WORK TO DO: Repeat the passage from the blog post on teaching listening, word for word, from "Good questions to" up to and including "for these challenges?".

DOCUMENT TEXT:
• • •

Like some of you I have enjoyed Gianfranco Conti's blogposts in recent weeks. His blog is, a far as I know, unique the MFL world in presenting a mixture of detailed research findings and practical implications for the languages classroom. I suggested he might do a compendium of his classroom advice, divorced from the research, but he is too busy writing interesting new blogs so with his permission to quote I am doing it myself!

The following are very slightly adapted extracts taken from Gianfranco's blog. The focus is in LISTENING. Gianfranco believes that listening in classrooms too often takes the form of comprehension tests from an audio sources, divorced from a teaching sequence and during which students do not get the opportunity to develop detailed listening skills by doing "top-down" and especially "bottom-up" processing activities. I think he may be right.

This is what he has written. You'll see some very good ideas, some of which you probably use.

Teaching listening skills

Listening activities should feature in most lessons, the long-term goal being: students listening to L2 audio material for pleasure and/or personal enrichment at home or in class.

Listening activities should focus on bottom-up processing skills through:
  • Phonological awareness tasks.
  • Word (meaning) recognition tasks. This could start from simple matching tasks (e.g. match picture to word) to translation tasks (e.g. teacher says word/lexical phrases and student writes meaning on mini whiteboard/iPad).
  • Metalinguistic awareness tasks (e.g. identification of what word-class lexical items fall into).
Teachers should practise top-down processing skills through:
  • Jigsaw listening or ‘predict what comes next’ activities; 
  • Explicitly modelling of and practice in effective inferential strategies (e.g. using context and key-words identification to infer meaning; contextualized brainstorming before listening). Comprehension tasks can be used here. Challenging listening comprehension tasks should come at the end of a sequence of listening (or listening + reading/speaking/writing tasks). 

Good questions to ask yourself
  • Am I actually teaching listening skills through this task or am I merely testing students on their inferential ability?
  • What skills am I teaching: top-down / bottom-up or both? How? 
  • How can I make sure that as many of my students as possible will succeed at the task I am planning?
  • What are they going to find difficult about this task and how am I going to prepare them for these challenges? 
  • How can I exploit the full potential of this text for learning?

"Micro-listening enhancers"

These are for use with beginners. The reader should note that these activities are not always applicable to all foreign languages (I mainly use them in teaching French and English). One particularly useful application of these activities is with students who need remedial pronunciation instruction.It should also be noted that the content of these activities should be semantically related to the lesson focus and not include just random words (as some of my examples below may seem to suggest).

• • •

Word and element location records

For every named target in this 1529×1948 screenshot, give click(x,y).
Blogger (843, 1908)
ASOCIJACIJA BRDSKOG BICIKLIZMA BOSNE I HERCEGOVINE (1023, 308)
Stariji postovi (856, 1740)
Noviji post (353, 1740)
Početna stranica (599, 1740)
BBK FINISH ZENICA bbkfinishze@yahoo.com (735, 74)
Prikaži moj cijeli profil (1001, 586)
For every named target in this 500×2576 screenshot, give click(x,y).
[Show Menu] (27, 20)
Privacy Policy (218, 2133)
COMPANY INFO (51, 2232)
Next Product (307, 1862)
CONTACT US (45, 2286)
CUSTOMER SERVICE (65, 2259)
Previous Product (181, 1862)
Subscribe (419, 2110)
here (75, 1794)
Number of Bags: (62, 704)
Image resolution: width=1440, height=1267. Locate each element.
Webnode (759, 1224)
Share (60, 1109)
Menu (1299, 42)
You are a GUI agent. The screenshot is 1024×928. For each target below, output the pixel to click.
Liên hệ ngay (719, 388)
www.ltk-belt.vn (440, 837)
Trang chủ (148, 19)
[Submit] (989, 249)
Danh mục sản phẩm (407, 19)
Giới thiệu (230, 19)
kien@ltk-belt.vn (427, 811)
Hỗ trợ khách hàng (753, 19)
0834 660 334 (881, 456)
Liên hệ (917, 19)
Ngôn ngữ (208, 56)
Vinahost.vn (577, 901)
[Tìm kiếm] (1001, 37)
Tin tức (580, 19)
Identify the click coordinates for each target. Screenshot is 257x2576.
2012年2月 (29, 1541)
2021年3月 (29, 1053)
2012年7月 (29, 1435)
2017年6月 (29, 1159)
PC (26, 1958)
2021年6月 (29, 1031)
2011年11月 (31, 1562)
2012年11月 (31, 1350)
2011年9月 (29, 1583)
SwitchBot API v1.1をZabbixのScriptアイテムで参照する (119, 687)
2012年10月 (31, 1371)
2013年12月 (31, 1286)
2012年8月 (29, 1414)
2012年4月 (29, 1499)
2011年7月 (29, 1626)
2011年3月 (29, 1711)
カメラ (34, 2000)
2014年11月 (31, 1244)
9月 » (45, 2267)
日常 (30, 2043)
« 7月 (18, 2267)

• • •

SOLUTION TO THIS EXERCISE:
Good questions to ask yourself
  • Am I actually teaching listening skills through this task or am I merely testing students on their inferential ability?
  • What skills am I teaching: top-down / bottom-up or both? How? 
  • How can I make sure that as many of my students as possible will succeed at the task I am planning?
  • What are they going to find difficult about this task and how am I going to prepare them for these challenges?